December 12, 2025 • Mary Marshall

Embedded Systems and Passwordless: The DIY Application Challenge

Discover why passwordless authentication in embedded systems is harder than it looks—and how identity management solves the DIY challenge.

There’s a seductive promise baked into the passwordless movement: eliminate the weakest link in your security chain—the human-chosen, easily phished, endlessly reused password—and replace it with something smarter, stronger, and more seamless. For enterprise applications running on modern cloud stacks, the path to passwordless is increasingly well-paved. But for organizations operating embedded systems, industrial controllers, legacy hardware interfaces, or proprietary internal applications, the journey looks dramatically different. It often starts with a deceptively simple question: Can we just build this ourselves?
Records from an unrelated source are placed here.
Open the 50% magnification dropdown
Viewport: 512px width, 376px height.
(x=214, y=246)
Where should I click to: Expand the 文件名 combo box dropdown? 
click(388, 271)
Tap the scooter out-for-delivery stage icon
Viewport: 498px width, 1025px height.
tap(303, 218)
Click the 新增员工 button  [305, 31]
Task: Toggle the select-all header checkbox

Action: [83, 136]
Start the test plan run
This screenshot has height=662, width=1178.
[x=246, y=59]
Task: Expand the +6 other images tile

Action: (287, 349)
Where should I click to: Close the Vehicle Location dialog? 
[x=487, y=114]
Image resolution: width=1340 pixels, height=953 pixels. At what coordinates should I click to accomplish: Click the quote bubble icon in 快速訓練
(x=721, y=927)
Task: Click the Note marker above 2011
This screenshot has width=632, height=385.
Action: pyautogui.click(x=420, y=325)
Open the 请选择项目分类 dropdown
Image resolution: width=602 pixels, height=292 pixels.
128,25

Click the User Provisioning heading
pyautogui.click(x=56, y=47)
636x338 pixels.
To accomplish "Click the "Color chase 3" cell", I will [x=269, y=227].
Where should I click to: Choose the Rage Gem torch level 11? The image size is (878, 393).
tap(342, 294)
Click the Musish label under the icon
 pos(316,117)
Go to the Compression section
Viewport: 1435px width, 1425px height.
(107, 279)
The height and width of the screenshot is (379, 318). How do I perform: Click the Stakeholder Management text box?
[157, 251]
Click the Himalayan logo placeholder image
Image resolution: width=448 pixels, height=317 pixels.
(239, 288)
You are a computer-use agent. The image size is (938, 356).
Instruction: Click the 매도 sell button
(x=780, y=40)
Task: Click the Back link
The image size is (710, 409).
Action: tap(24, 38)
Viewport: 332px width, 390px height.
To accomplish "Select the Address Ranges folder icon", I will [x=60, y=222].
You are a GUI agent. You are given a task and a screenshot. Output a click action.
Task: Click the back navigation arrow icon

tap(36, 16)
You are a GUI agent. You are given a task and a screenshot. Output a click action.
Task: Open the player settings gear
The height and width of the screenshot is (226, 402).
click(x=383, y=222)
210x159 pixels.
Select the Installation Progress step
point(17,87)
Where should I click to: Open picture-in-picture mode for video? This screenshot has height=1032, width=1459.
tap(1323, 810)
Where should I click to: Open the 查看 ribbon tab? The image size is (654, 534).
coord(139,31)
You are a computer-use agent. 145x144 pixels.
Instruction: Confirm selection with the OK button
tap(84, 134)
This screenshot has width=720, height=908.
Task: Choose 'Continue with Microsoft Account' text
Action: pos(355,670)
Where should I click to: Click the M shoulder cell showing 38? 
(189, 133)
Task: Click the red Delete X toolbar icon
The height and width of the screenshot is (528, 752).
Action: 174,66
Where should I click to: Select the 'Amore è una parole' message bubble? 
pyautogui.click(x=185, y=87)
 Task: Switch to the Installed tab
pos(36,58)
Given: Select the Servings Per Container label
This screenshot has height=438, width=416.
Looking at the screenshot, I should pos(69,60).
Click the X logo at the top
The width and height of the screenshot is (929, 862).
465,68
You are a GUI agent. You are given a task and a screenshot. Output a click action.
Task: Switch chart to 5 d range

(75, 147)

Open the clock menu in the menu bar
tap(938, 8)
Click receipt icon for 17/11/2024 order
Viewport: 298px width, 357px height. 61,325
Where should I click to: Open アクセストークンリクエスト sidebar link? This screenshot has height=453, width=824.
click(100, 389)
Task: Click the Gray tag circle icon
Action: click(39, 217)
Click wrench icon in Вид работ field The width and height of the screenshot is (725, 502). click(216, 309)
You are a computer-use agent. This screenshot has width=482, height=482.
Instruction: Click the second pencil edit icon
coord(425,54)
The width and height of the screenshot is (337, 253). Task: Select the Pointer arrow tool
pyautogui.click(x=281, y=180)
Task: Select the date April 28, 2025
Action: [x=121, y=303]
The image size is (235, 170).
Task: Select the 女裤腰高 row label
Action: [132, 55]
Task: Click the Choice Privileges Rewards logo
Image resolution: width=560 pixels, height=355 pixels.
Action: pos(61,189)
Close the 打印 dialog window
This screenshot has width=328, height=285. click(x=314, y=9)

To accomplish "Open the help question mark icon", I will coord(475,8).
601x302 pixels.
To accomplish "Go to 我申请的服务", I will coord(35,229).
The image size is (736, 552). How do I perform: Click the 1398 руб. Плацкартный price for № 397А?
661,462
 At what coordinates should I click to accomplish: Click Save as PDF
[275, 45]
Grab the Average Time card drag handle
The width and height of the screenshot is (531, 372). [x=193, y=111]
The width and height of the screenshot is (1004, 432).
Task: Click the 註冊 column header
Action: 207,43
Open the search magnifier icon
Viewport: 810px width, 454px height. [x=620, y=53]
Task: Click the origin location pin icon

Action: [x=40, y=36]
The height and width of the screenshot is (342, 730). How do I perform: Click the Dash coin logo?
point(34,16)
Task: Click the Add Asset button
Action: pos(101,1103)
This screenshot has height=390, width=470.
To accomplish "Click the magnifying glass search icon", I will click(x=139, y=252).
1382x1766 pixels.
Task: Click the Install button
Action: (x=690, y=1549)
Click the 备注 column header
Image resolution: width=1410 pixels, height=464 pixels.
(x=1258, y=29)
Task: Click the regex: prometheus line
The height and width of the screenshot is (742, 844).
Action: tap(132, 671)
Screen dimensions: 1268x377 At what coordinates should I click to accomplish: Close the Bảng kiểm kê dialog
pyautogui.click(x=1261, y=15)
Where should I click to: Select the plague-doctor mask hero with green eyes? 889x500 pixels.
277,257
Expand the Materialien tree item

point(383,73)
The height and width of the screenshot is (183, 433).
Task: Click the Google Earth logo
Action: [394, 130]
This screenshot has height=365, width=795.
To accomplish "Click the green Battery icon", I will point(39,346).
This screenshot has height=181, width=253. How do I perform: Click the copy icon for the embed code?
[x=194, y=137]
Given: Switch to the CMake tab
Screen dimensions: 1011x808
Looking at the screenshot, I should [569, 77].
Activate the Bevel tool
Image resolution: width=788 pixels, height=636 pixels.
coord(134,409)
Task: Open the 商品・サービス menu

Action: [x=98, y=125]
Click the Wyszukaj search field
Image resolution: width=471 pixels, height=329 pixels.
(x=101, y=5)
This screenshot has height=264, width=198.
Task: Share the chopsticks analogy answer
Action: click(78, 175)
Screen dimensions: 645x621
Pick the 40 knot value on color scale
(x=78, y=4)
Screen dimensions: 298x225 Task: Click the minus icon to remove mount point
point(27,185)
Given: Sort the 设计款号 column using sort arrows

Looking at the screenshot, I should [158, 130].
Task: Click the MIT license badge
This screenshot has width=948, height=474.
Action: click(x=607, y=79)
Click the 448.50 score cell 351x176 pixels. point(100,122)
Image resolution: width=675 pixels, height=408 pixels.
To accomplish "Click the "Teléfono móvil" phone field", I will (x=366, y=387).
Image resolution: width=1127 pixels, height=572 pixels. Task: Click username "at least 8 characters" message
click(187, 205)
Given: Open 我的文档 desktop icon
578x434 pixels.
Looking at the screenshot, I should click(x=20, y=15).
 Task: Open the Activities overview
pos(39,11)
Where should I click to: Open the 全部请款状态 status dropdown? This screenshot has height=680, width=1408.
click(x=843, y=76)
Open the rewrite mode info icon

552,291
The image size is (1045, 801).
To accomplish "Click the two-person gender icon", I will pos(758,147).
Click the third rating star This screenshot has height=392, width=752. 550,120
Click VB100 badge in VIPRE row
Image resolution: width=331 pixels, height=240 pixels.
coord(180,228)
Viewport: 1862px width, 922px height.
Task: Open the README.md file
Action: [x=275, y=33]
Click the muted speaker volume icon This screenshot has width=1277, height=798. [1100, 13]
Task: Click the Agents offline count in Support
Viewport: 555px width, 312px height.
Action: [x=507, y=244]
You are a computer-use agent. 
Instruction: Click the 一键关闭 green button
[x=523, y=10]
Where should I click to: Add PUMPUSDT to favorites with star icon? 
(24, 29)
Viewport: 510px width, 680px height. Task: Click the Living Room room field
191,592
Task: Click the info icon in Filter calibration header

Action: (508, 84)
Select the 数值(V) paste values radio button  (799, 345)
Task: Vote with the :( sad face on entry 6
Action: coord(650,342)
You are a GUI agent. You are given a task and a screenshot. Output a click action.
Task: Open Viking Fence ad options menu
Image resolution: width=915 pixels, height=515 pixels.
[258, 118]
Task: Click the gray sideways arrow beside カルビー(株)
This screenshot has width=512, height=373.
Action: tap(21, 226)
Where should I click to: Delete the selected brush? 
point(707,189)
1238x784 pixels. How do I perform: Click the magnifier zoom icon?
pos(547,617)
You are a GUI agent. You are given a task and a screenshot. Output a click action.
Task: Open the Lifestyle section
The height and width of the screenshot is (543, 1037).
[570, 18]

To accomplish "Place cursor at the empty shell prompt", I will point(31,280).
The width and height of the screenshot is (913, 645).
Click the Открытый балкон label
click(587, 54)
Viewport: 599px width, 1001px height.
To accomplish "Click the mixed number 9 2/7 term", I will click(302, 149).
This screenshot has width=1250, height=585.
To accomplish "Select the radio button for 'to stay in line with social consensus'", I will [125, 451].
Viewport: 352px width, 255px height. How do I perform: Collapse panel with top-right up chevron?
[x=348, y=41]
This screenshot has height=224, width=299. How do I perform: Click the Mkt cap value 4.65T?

The answer, almost universally, is: you can try. But the cost of getting it wrong is severe, and the complexity is routinely underestimated.

Why Embedded Systems Are a Passwordless Blind Spot

Most passwordless conversations center on workforce authentication—employees logging into SaaS apps via FIDO2 keys, biometrics, or magic links. The underlying assumption is a relatively modern environment: a browser, a mobile device, cloud connectivity, and a standards-compliant identity provider.

Embedded systems blow up most of those assumptions.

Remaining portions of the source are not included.